Some users in the control group also performed very well. For example, user “x5” in the control group obtained a high score. During the initial fifteen minute exploration phase, this user clicked on topics to review documents 71 times, substantially more than any user in either the control group or the experimental group. Users such as “x5”, who are topic model-savvy have better intuitions about how topic models work and how they can be used to help explore a corpus. In the post-session survey, the user reported that the interface, designed to facilitate itm (but disabled for the control group) helped them understand the corpus and answer the questions.
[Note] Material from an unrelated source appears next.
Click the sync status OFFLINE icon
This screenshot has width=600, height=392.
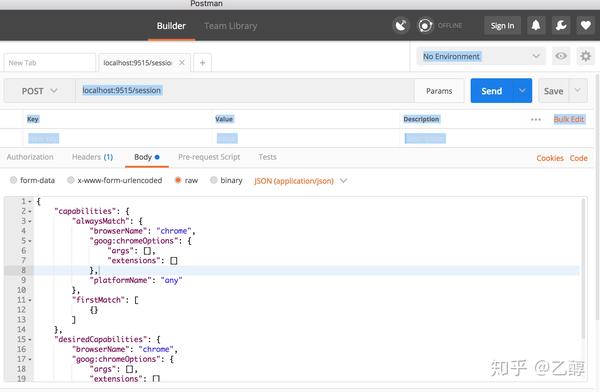[425, 26]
Not all users in the experimental group performed well on the task. One user only refined two topics, and some users failed to improve the topics (failed to reduce the variation of information). Some users complained that they weren’t given enough time to update the topics.
In general, most reported liking the interface. Users from both the experimental group and the control group commented that the topics helped them answer some of the questions. Some users also commented that some of the questions were too detailed, suggesting that perhaps additional methods to search the corpus may be helpful.
This study provides evidence that the itm interface assists users in exploring a large corpus and that topic modeling is helpful for users attempting to understand legislative documents. Users used itm to improve the initial clusters; this is especially promising, as these users had little background knowledge of congressional debates and few had familiarity with topic models.